WIKI Experimental design optimization
This section describes how to optimize the experimental design with the aim of either estimating model parameters or comparing models. First, we recall the definition of design optimality scores. Then, we suggest on-line extensions to the approach for adapative design strategies.
Design optimality scores
Optimizing the design in the context of, e.g., experimental psychology studies, amounts to identifying the subset of conditions and stimuli (\(u\)) that yields the highest statistical power, under a variety of practical constraints. This requires being able to predict experimental data under models’ assumptions, including potential confounds that may mask the effects of interest. Design optimization can become a difficult issue whenever the impact of experimental factors onto measurements (through the model) is non-trivial and/or uncertain (cf. unknown model parameters). This motivates the use of automatic design optimization.

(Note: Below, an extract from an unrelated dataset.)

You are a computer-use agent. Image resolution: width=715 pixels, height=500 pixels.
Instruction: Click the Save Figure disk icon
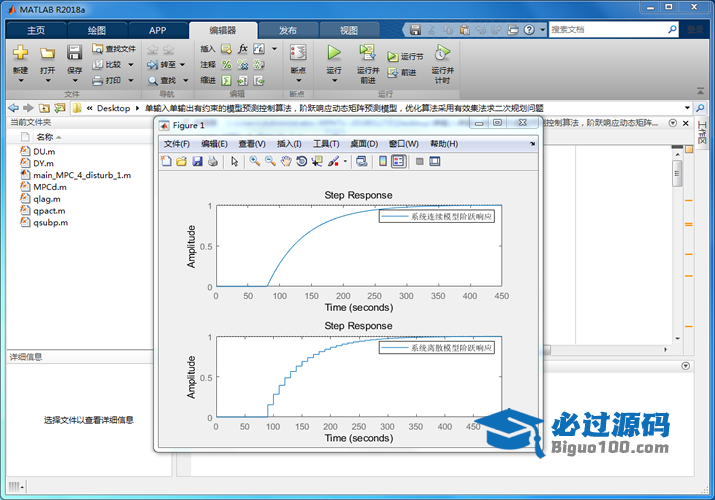click(197, 161)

The VBA toolbox can handle two classes of problems, namely optimizing the system’s input \(u\) with respect to either parameter estimation or model selection. These two problems correspond to two different objectives, which can be formalized in terms of statistical loss functions:
Parameter estimation
How should one set the inputs \(u\), such that measured experimental data eventually yield accurate parameter estimates? One first has to define “estimation accuracy”. Let \(\hat{\theta} = E \big[ \theta\mid y \big]\) be the posterior estimate of unknown model parameters \(\theta\), given experimental data \(y\). Estimation error induces a statistical loss, which increases with the distance between \(\hat{\theta}\) and \(\theta\). The expected squared estimation error is given by:
\[E \big[( \hat{\theta} -\theta)^2 \mid y \big] = V \big[ \theta\mid y \big]\]where \(V \big[ \theta\mid y \big]\) is the posterior variance over the unknown model parameter \(\theta\). Thus, maximzing estimation accuracy reduces to minimizing a posteriori variance. This intuition generalizes to models with more than one parameter. In this case, one usually minimizes the trace of the expected posterior matrix (cf. so-called “A-optimality”). Note that, for non-linear generative models, the posterior variance will depend upon the (not yet observed) data \(y\). One then needs to derive the expected posterior variance, where the expectation is taken under the marginal distribution of the data. This can be done by evaluating the design efficiency for each design, as follows:
e = VBA_designEfficiency(f_fname,g_fname,dim,options,u,'parameters')
where u
is the time series of experimental control variables (inputs) that defines the design and e
is the design efficiency (minus the trace of the expected posterior covariance matrix).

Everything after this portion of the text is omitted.